Automate Anomaly Detection and Alerting

Context

Microservices are being adopted. Logging and monitoring information is aggregated in a central place. There might be dashboards and visualizations available.

Problem

  • Manually detecting anomalies is difficult
    • There is too much monitoring data and visualizations

Solution

Automate the anomaly detection instead of doing it by hand and use alerting mechanisms to bring it onto the screen of the microservice teams.

Automated anomaly detection might range from very simple solutions like thresholds up to very sophisticated ones including machine learning mechanisms.

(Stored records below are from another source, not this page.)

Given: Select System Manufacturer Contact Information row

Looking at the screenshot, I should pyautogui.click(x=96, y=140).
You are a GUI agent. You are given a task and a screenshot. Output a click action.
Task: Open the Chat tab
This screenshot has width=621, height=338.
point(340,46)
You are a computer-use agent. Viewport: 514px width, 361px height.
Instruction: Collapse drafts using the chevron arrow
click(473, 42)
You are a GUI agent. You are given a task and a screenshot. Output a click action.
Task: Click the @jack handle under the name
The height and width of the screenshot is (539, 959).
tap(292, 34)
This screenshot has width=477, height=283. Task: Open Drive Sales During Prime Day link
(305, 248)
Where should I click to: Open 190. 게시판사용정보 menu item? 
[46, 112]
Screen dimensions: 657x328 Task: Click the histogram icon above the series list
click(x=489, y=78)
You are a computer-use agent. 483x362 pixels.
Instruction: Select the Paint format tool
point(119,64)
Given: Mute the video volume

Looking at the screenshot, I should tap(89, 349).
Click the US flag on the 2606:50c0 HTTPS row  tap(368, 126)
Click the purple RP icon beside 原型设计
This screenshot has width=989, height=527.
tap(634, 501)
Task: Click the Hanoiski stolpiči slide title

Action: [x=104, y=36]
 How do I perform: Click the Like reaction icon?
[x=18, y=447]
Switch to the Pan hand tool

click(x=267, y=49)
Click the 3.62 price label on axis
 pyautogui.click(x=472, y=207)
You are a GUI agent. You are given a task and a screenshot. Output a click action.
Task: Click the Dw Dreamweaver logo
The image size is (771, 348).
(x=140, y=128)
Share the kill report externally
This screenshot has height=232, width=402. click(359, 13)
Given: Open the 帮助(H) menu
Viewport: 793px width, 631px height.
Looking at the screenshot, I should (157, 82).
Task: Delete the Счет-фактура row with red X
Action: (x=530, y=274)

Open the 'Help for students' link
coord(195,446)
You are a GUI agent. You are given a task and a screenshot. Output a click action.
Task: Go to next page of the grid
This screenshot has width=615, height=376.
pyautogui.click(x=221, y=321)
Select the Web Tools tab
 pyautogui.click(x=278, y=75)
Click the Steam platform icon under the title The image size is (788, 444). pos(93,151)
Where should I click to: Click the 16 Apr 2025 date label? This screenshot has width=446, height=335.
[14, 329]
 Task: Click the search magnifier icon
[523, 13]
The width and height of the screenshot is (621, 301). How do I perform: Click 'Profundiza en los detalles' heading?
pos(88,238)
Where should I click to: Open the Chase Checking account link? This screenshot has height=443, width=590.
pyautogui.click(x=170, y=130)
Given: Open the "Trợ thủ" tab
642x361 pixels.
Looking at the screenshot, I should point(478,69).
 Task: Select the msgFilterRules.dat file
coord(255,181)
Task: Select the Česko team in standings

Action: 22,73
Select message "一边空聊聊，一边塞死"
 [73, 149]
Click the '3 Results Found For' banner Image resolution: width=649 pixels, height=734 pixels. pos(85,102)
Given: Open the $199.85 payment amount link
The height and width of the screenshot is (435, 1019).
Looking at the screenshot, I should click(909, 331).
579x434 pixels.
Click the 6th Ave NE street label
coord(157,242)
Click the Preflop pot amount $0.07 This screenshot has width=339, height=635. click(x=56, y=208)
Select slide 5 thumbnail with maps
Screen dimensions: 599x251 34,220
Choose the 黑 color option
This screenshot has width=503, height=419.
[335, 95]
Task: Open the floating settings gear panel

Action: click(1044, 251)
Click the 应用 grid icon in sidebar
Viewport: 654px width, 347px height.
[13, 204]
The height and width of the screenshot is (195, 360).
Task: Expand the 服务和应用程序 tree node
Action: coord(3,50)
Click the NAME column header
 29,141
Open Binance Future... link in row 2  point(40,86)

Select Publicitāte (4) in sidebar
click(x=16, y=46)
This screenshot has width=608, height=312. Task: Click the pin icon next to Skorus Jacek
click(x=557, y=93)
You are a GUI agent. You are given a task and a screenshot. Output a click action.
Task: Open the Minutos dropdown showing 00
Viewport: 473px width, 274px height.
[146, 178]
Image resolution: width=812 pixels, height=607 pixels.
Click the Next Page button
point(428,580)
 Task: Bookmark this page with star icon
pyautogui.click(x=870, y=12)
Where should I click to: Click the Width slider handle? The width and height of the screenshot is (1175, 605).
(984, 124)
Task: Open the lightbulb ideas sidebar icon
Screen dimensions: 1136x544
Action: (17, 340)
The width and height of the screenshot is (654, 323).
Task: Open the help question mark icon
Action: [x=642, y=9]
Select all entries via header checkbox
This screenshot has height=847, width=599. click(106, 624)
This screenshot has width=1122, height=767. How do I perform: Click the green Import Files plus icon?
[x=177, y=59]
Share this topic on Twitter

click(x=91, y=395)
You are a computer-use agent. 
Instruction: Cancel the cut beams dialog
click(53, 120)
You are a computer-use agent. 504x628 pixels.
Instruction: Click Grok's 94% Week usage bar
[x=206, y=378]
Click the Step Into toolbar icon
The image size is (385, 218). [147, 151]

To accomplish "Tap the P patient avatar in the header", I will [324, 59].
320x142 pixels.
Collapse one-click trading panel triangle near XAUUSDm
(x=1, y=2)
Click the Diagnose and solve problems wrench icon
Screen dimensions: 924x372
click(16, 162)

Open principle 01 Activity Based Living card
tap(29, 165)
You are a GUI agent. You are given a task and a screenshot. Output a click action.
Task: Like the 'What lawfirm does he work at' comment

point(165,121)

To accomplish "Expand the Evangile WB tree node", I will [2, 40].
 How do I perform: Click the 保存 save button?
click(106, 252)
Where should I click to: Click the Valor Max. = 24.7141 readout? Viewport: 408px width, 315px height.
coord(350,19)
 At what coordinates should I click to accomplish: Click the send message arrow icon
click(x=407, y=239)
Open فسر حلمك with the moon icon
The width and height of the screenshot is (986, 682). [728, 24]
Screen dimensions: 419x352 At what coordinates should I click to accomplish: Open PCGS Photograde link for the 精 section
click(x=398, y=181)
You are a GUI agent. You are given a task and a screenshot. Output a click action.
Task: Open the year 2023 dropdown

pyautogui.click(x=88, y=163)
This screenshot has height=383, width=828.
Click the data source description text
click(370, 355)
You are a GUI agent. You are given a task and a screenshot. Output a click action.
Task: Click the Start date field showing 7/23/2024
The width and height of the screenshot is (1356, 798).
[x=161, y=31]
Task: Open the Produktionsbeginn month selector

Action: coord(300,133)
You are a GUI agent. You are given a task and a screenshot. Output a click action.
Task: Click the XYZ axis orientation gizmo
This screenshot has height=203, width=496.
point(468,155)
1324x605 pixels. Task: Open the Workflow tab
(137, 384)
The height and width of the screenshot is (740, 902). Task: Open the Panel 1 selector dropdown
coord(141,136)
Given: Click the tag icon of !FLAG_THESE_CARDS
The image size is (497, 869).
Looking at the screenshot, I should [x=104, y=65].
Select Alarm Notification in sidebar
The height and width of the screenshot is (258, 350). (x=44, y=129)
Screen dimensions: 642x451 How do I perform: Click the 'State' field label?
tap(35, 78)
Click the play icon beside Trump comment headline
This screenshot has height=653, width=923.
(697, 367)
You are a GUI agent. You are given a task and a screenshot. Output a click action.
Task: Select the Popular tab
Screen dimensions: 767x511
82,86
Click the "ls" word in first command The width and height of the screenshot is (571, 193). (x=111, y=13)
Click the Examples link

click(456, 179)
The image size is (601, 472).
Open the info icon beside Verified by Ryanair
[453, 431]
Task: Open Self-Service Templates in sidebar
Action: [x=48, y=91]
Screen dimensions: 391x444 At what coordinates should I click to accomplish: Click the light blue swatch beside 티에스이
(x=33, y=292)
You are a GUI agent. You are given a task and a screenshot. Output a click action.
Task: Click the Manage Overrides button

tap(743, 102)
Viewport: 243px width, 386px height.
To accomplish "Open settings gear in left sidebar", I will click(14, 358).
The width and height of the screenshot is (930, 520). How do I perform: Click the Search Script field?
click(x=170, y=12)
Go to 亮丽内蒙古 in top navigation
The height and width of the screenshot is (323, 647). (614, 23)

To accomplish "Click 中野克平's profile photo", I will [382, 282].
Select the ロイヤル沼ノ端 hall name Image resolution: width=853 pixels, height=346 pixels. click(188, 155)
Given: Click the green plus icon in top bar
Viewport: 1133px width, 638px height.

The need for more complex mechanisms comes on the one hand with the runtime dynamics of microservices by frequent updates, scaling instances up and down, etcetera, which makes it hard to define the "normal" state. Normal anomaly detection mechanisms might lead to a lot of false alarms.

If anomalies are detected the developers need to be notified. We see solutions ranging from showing it on the monitoring dashboards, over sending messages into a chat channel or via email, to automatically opening tickets with the reference to the anomaly.

Maturity

Proposed, to be evaluated.

Sources of Evidence

L3:

  • Each microservice monitored independently
  • Statistical models trained using monitoring data in normal situations
  • Each incoming monitoring data point calculate a score => spot outliers as anomalies

L8:

  • crucial issue: alert thresholds and filters
    • notify developers when something goes wrong
    • without overloading them with redundant or irrelevant information
  • even more challenging:
    • learn from past events and actions to better inform resource management decisions
    • => control theory and machine learning

L14:

  • Monitoring at otto.de
  • 2 monitors in each team room: 1 for CI, 1 for monitoring
  • Responsible for more microservices => not much space on screen
    • => basic monitoring and alarming not sufficient anymore
    • Need to automatically detect anomalies in all available metrics
    • => show them on dashboards as special points of interest

L19:

  • Use webhooks in GitHub to setup alerts => notify of certain events

L24:

  • Continuous monitoring from DevOps => enables to detect operational anomalies

L30:

  • Microservices: difficult to determine normal behavior due to the frequent changes (updates, scaling, ...) => no "steady state"
  • normal techniques may raise many false alarms
  • Solution: explicitly incorporate logs of change events into the anomaly detection
    • => research field of anomaly detection

L31:

  • use history data to alert at unusual resource usage burst

LN43:

  • Monoliths: not that many containers to monitor even though scaled horizontally
  • When there is more to monitor => need for good automated tool to notify persons who need to act when microservice fails

Interview A:

  • Broken deployment => webhooks to chat system
    • also on healthy CI => trigger for others to continue work (e.g. manual testing with HW product)
  • Could also use that for container monitoring (not yet)
  • Planned by interviewee:
    • Anomaly detected in production => open ticket for it
    • technologically easily feasible
    • Same for container monitoring and cluster monitoring (=> add new HW on time)